This binds the content of the proposal with the `ProofOfLeadership`;
the size of the `Ed25519PublicKey` type is 32 bytes.
## Proposal Construction
This section explains how the block proposal structure presented above
is populated by the consensus leader.
The block proposal is constructed by the leader of the current slot.
The node becomes a leader only after successfully generating a valid PoL
for a given `(Epoch, Slot)`.
### Prerequisites
Before constructing the proposal, the block builder must:
1. Select a valid parent block referenced by `ParentBlock`
on which they will extend the chain.
1. Derive the required Ledger state snapshots `AgedLedger` and `LatestLedger`
from the state of the chain including the last block.
1. Select a valid unspent note winning the PoL.
1. Generate a valid PoL proving leadership eligibility for `(Epoch, Slot)`
based on the selected note.
Attach the PoL to a one-time Ed25519 public key used to sign the block proposal.
Only after the PoL is generated can the block proposal be constructed
(see [Proof of Leadership Specification][pol-spec]).
### Construction Procedure
1. Initialize proposal metadata with the last known state of the blockchain.
Set the:
- `header`:
- `bedrock_version`
- `parent_block`
- `slot`
- `block_root`
- `proof_of_leadership`:
- `leader_voucher`
- `entropy_contribution`
- `proof`
- `leader_key`
1. Construct the `service_reward` object:
1. If there are service rewards to be distributed,
construct the transaction that distributes
the service rewards from previous session
and add its reference to the `service_reward` list.

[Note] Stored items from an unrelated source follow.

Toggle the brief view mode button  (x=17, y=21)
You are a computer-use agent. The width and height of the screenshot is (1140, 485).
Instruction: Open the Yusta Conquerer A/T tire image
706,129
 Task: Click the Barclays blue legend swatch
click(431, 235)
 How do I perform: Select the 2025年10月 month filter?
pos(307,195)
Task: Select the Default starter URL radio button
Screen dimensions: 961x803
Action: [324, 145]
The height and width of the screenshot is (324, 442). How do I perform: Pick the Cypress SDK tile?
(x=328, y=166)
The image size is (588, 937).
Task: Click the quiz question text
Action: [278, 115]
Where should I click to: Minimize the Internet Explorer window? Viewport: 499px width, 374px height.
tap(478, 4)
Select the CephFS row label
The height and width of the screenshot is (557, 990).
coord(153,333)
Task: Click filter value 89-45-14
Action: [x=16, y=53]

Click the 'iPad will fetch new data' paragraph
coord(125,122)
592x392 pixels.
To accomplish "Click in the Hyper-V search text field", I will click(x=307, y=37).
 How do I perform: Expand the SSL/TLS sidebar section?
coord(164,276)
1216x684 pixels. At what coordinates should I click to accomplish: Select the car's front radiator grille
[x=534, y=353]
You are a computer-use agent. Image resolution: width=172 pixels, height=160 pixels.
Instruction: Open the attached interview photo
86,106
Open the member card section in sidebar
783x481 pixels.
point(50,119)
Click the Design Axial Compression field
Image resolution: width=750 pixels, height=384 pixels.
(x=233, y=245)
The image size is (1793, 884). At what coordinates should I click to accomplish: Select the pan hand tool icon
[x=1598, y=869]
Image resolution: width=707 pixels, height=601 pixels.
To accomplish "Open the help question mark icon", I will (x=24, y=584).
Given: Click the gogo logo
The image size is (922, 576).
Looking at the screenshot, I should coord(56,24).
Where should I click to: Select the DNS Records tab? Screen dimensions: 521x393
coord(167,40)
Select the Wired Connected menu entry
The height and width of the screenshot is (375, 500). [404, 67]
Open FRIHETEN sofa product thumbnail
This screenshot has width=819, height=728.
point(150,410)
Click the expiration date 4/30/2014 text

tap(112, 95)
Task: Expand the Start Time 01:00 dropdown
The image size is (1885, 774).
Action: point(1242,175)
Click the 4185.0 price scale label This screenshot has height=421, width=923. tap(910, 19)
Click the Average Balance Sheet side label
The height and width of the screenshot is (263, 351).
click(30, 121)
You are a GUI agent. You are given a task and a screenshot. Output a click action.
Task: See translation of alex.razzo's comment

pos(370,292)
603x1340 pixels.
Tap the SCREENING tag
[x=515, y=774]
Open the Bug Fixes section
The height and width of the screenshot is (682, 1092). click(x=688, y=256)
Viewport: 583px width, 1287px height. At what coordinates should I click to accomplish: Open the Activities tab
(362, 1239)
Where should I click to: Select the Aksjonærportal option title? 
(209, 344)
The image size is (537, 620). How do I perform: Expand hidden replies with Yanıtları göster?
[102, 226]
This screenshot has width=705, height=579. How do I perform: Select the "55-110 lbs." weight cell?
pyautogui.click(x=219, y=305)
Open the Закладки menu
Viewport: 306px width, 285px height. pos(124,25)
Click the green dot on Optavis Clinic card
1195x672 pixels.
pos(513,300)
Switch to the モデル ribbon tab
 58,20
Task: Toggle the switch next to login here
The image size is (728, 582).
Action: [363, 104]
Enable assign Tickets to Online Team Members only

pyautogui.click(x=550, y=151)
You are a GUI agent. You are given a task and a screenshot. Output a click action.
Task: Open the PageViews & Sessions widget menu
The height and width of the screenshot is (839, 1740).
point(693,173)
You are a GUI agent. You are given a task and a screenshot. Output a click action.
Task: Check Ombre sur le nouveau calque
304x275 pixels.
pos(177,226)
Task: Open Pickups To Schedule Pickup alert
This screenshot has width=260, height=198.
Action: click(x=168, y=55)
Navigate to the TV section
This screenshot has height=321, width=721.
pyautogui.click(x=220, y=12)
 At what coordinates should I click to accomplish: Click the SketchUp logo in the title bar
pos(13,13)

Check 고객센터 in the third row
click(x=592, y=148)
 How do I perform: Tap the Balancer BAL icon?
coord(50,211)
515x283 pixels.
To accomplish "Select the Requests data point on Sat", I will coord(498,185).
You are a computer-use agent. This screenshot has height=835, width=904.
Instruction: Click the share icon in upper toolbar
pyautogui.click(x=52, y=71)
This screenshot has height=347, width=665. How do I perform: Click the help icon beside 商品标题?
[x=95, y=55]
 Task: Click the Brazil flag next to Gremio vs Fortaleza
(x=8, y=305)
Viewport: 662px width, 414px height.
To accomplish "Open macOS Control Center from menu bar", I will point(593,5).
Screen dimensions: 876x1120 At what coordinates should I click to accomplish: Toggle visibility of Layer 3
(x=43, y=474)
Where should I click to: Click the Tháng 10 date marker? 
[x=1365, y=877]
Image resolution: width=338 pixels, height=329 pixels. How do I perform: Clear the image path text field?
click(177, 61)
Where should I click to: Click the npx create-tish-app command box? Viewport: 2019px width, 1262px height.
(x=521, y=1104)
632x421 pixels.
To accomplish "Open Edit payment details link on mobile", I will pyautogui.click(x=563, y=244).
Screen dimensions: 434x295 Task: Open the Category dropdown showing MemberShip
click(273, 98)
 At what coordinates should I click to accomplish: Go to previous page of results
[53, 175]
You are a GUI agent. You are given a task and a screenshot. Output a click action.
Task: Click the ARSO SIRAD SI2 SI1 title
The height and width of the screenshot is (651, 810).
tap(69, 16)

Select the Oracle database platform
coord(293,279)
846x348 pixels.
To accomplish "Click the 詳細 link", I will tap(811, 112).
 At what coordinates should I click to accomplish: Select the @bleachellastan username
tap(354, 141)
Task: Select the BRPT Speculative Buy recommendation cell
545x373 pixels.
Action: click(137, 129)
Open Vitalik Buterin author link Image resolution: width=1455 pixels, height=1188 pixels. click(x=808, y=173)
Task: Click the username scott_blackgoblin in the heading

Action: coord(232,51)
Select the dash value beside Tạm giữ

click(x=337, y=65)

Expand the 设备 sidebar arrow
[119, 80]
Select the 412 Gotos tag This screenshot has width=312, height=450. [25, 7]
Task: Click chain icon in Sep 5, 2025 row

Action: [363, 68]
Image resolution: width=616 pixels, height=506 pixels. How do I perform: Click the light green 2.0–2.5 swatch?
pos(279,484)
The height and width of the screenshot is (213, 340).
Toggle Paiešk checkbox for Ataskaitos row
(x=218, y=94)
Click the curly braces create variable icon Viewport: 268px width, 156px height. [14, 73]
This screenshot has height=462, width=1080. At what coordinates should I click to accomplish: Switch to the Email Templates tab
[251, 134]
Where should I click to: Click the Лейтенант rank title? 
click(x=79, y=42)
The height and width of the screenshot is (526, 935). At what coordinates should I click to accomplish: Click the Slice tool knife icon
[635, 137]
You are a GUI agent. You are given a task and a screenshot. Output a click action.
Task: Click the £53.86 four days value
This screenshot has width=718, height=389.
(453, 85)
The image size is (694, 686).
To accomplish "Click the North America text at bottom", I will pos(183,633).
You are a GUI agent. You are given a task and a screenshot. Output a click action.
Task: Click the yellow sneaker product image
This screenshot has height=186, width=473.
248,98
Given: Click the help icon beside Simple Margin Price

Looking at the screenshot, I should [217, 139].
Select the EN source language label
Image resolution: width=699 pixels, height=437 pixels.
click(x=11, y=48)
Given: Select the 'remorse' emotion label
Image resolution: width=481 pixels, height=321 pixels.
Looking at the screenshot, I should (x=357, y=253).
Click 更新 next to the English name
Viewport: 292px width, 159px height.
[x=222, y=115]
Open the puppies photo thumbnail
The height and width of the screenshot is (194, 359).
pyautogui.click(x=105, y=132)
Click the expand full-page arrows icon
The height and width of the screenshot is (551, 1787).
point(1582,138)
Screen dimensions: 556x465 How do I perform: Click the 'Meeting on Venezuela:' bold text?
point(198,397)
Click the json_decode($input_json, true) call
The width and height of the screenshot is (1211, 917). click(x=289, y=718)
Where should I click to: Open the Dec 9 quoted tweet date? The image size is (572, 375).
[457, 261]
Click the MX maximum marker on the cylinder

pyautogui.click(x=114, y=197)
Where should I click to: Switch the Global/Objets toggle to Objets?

This transaction must be computed locally,
do not disseminate this transaction.
1. Construct the `mempool_transactions` object:
1. Select Mantle transactions:
- Choose up to `1024-len(service_reward)` valid `SignedMantleTx`
from the local mempool.
- Ensure each transaction:
- Is valid according to [Mantle Specification][mantle-spec].
- Has no conflicts with others
(e.g., two transactions trying to spend the same note).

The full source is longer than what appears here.